• Activity list
1. Retype the part of the article on the memory chip shortage and TV prices that falls between "Samsung is the" and "to short-term problems.", inclusive.
2. Answer these questions from the article on the memory chip shortage and TV prices:
(a) Which company does the article call the world's number one TV maker?
(b) Which TVs does the article say to expect price increases on first?
(c) What single word did Roh use for some impact on prices?
3. Translate this sentence from the article on the memory chip shortage and TV prices into Spanish: "However, Roh admitted that some impact on prices was “inevitable” as the shortage continues."

• Extracted text
━━━

- The current DRAM shortage will also affect televisions
- Expect the cheapest TVs to get price increases first
- No signs the shortage will end anytime soon
Samsung says it cannot rule out price increases on new TVs due to the ongoing shortage of memory chips. Speaking to PakGazette, TM co-CEO Roh said of the shortage: “As this situation is unprecedented, no company is immune to its impact.” He added that the shortage affected everything from mobile phones to consumer electronics, not only televisions but also household appliances.
Samsung is the world’s number one TV maker, so it has purchasing power that its smaller rivals lack; Like other big players like Apple, it locks in supply months and years in advance, so it’s less subject to short-term problems.
However, Roh admitted that some impact on prices was “inevitable” as the shortage continues. So if you’re thinking about buying one of the best TVs, especially in the entry-level or mid-range part of the market, you might want to make the decision sooner rather than later.
What is causing the memory chip shortage?

━━━

• Listed entries
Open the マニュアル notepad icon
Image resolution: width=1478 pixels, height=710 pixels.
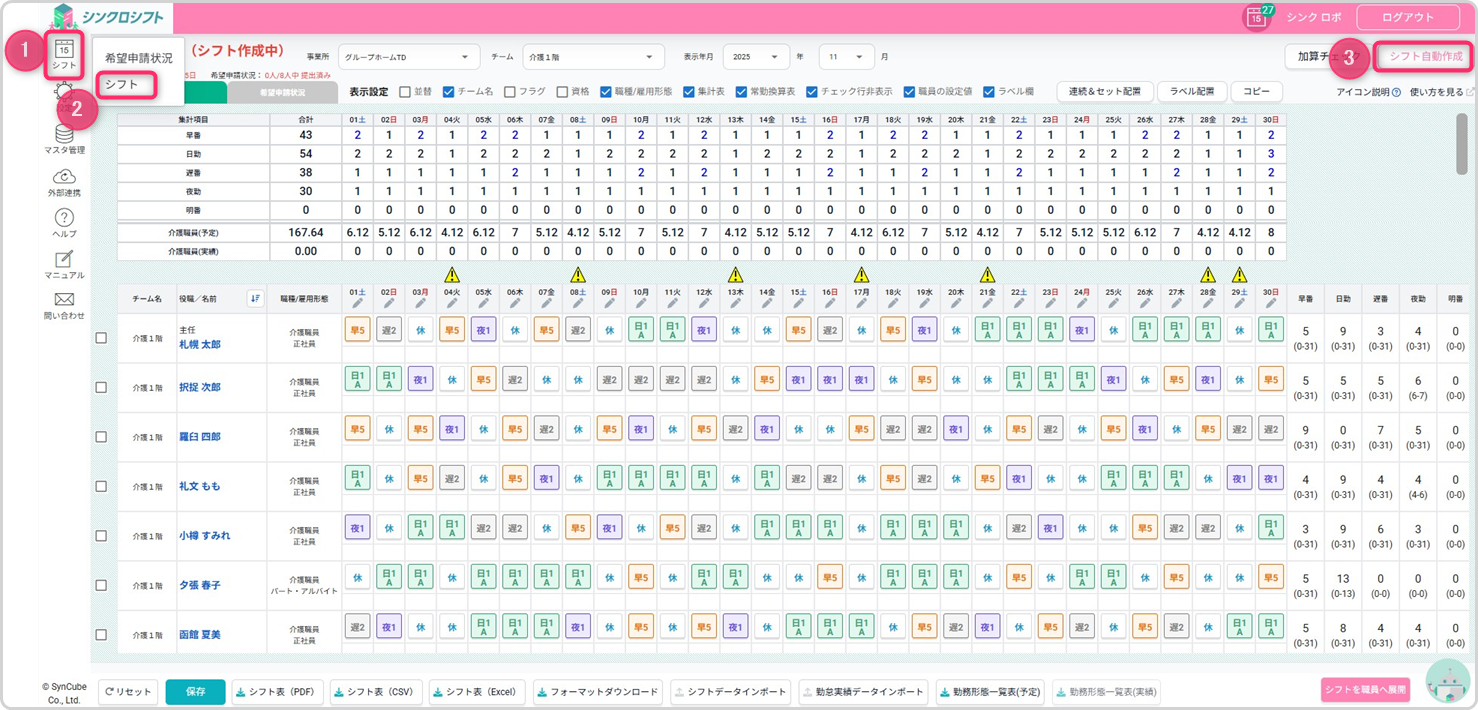click(x=64, y=259)
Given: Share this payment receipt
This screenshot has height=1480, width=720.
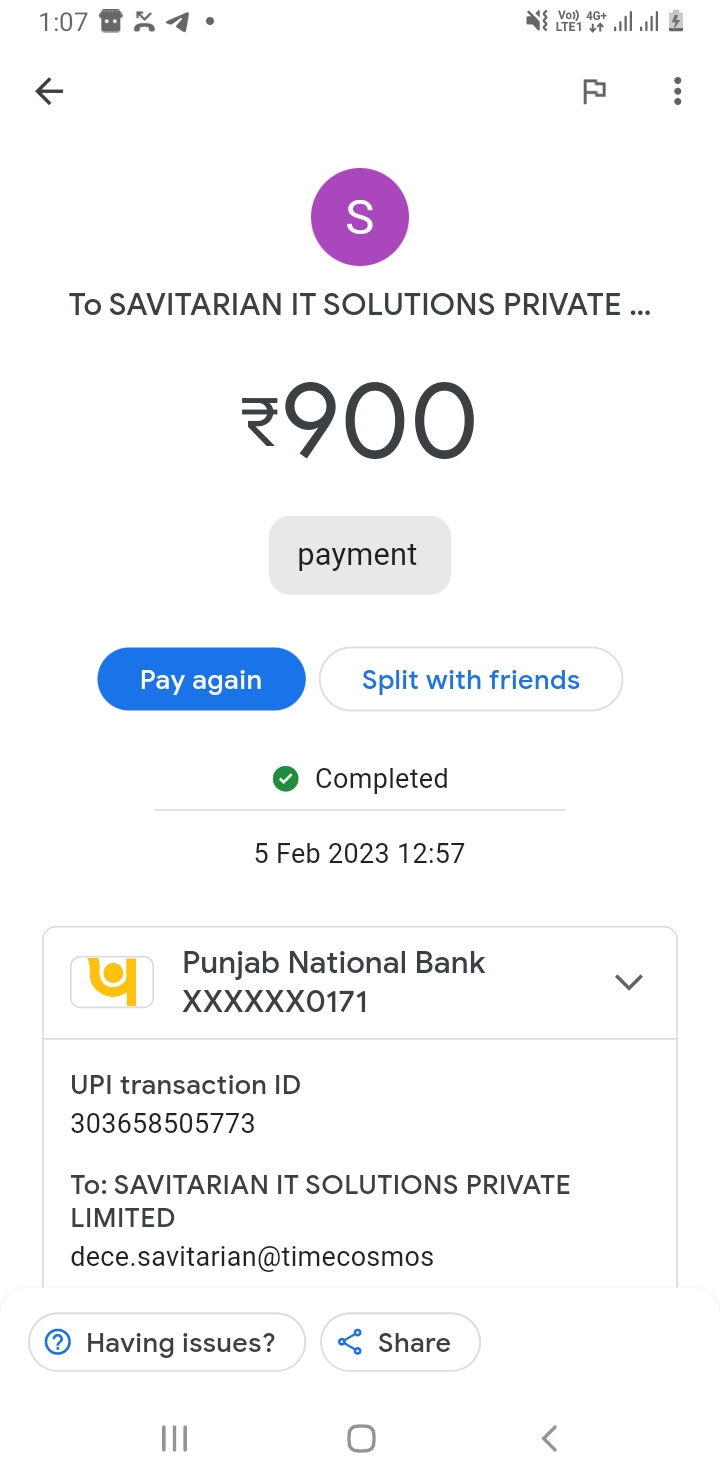Looking at the screenshot, I should click(x=400, y=1342).
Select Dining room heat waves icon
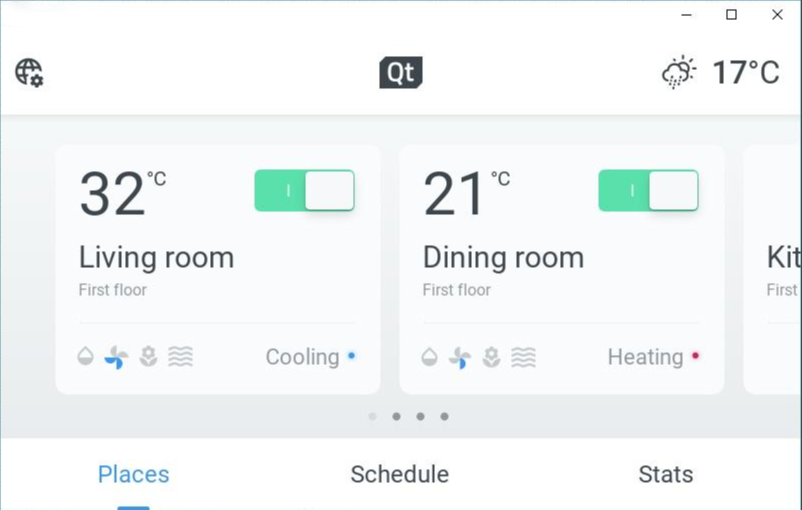This screenshot has width=802, height=510. point(524,357)
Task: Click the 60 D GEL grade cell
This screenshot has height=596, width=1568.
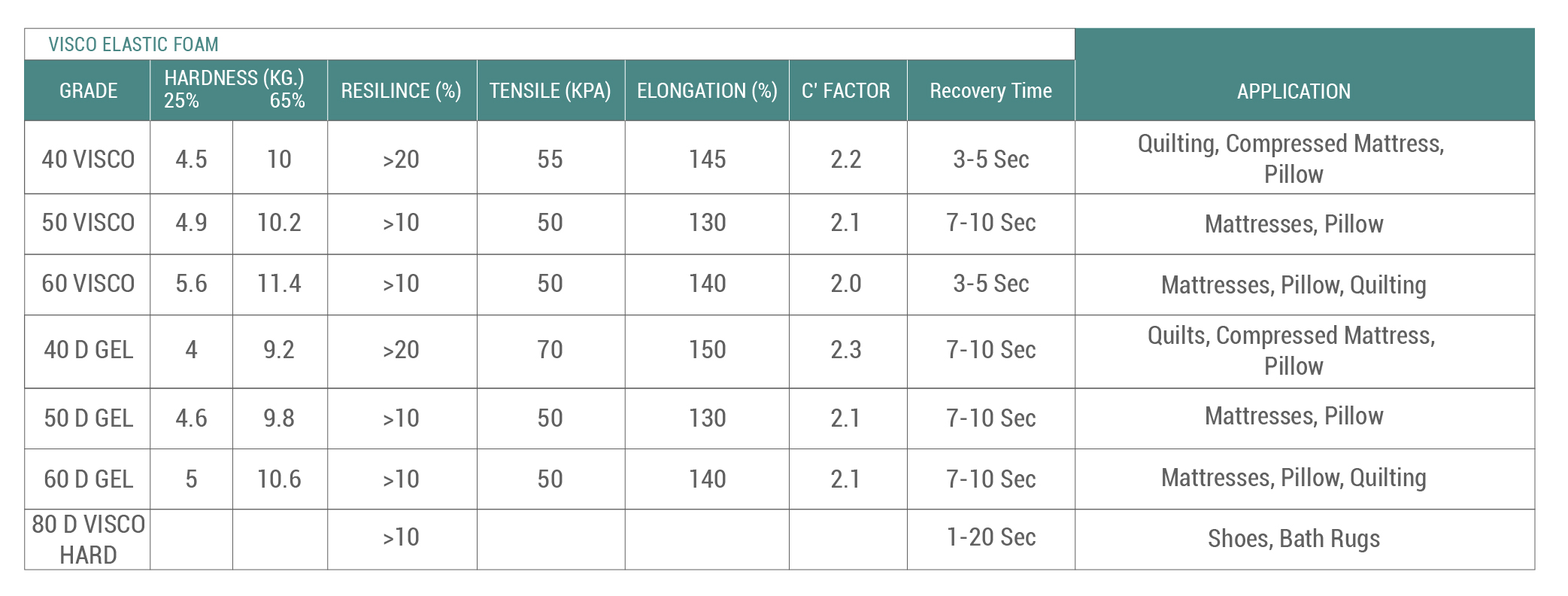Action: coord(88,479)
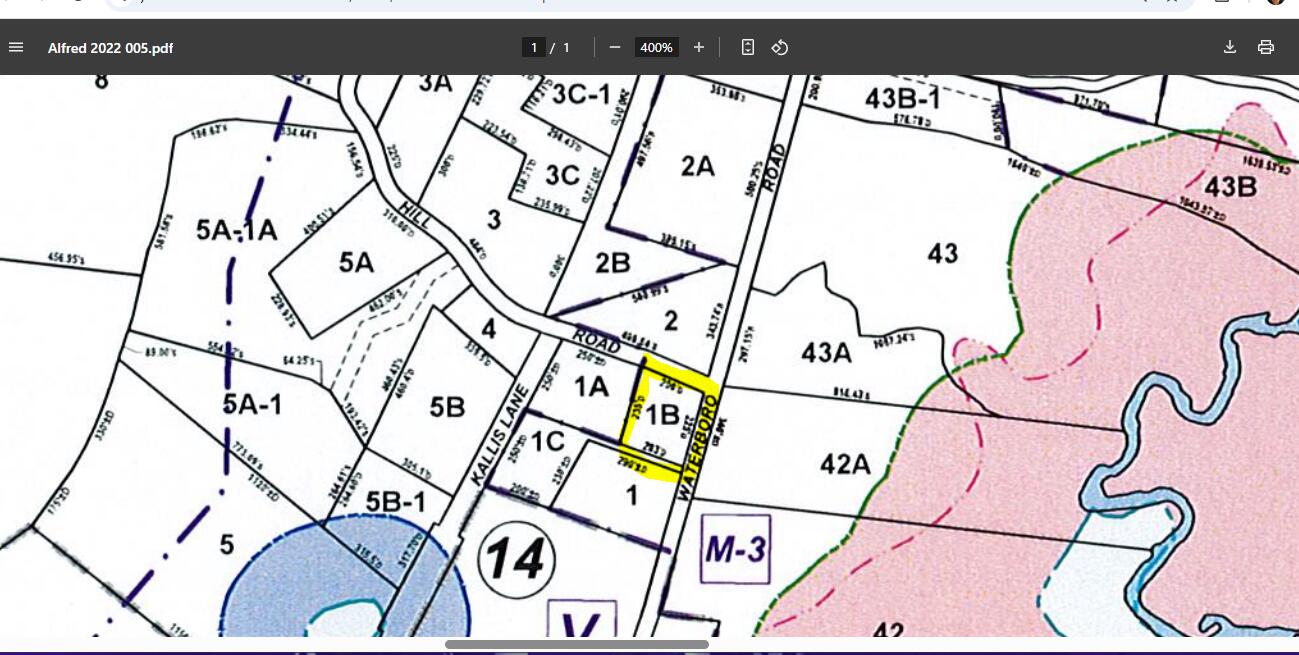This screenshot has width=1299, height=655.
Task: Select the current page number field
Action: pyautogui.click(x=534, y=47)
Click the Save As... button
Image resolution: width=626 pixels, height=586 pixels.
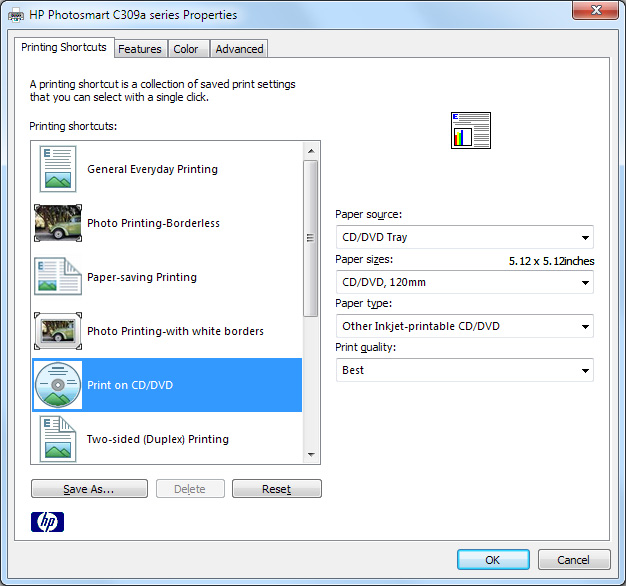point(89,489)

━━━

• Results of the exercise
1.
Samsung is the world’s number one TV maker, so it has purchasing power that its smaller rivals lack; Like other big players like Apple, it locks in supply months and years in advance, so it’s less subject to short-term problems.

2.
(a) Samsung
(b) The cheapest TVs
(c) "Inevitable"

3. Sin embargo, Roh admitió que cierto impacto en los precios era «inevitable» mientras continúe la escasez.